TASK OBJECTIVE
Please copy each line from the entries that contains the string "logo".

[Saved entries]
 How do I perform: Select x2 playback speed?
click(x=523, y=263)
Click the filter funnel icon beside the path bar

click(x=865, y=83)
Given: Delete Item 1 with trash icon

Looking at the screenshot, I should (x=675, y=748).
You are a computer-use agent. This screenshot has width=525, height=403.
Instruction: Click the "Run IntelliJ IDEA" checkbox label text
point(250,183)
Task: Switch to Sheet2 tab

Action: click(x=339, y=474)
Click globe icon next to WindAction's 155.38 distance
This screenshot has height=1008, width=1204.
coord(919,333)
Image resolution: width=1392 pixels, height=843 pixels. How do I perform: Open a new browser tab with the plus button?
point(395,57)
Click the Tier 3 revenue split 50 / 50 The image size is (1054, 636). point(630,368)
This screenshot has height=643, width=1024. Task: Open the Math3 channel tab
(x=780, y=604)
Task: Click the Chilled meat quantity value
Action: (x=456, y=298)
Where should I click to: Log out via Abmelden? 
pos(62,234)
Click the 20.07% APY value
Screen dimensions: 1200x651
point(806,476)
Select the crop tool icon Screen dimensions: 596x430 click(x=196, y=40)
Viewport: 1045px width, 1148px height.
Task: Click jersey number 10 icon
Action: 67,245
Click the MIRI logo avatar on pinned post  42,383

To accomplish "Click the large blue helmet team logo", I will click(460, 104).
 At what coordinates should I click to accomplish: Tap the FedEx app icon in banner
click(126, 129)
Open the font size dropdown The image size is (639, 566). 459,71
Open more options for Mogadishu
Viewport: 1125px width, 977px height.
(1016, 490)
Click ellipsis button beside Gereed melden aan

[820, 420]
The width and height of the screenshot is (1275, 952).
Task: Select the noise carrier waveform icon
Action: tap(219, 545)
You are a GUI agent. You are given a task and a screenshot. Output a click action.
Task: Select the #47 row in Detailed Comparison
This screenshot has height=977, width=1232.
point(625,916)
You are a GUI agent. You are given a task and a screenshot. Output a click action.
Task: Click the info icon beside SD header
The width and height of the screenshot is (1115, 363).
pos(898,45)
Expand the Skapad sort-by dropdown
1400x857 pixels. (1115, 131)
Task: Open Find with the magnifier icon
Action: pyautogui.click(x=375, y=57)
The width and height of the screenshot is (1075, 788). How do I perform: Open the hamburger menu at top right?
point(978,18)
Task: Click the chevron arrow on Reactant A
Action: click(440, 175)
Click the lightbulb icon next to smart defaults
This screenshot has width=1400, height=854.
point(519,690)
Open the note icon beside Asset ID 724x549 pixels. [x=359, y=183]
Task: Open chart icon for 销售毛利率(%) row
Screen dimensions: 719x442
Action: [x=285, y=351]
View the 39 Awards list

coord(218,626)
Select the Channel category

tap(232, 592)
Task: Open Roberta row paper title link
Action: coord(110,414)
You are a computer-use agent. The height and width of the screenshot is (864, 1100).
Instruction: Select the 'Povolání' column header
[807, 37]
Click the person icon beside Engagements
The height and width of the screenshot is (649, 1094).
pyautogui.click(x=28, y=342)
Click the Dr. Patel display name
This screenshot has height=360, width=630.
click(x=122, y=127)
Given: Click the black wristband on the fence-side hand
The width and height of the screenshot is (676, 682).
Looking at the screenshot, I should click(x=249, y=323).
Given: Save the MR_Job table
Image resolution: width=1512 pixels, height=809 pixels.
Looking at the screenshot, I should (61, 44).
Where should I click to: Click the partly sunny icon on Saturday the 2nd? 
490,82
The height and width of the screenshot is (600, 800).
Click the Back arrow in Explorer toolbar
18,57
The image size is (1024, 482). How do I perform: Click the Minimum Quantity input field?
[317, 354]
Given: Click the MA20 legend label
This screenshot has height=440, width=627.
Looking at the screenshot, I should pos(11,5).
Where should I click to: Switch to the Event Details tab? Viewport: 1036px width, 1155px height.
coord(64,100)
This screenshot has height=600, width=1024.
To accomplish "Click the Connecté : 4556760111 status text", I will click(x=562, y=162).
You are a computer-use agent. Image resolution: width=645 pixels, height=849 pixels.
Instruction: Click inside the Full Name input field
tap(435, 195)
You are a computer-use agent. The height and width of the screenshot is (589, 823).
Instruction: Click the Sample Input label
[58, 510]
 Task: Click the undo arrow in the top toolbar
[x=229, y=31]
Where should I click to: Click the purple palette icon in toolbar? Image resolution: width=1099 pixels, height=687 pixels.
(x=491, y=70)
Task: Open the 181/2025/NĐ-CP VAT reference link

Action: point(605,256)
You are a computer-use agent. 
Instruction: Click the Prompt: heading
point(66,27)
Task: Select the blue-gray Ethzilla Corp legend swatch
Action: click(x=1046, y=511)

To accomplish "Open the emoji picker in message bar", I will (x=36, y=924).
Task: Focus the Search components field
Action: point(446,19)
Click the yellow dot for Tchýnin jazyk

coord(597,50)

ANSWER TO THE PROBLEM
Click the MIRI logo avatar on pinned post  42,383
To accomplish "Click the large blue helmet team logo", I will click(460, 104).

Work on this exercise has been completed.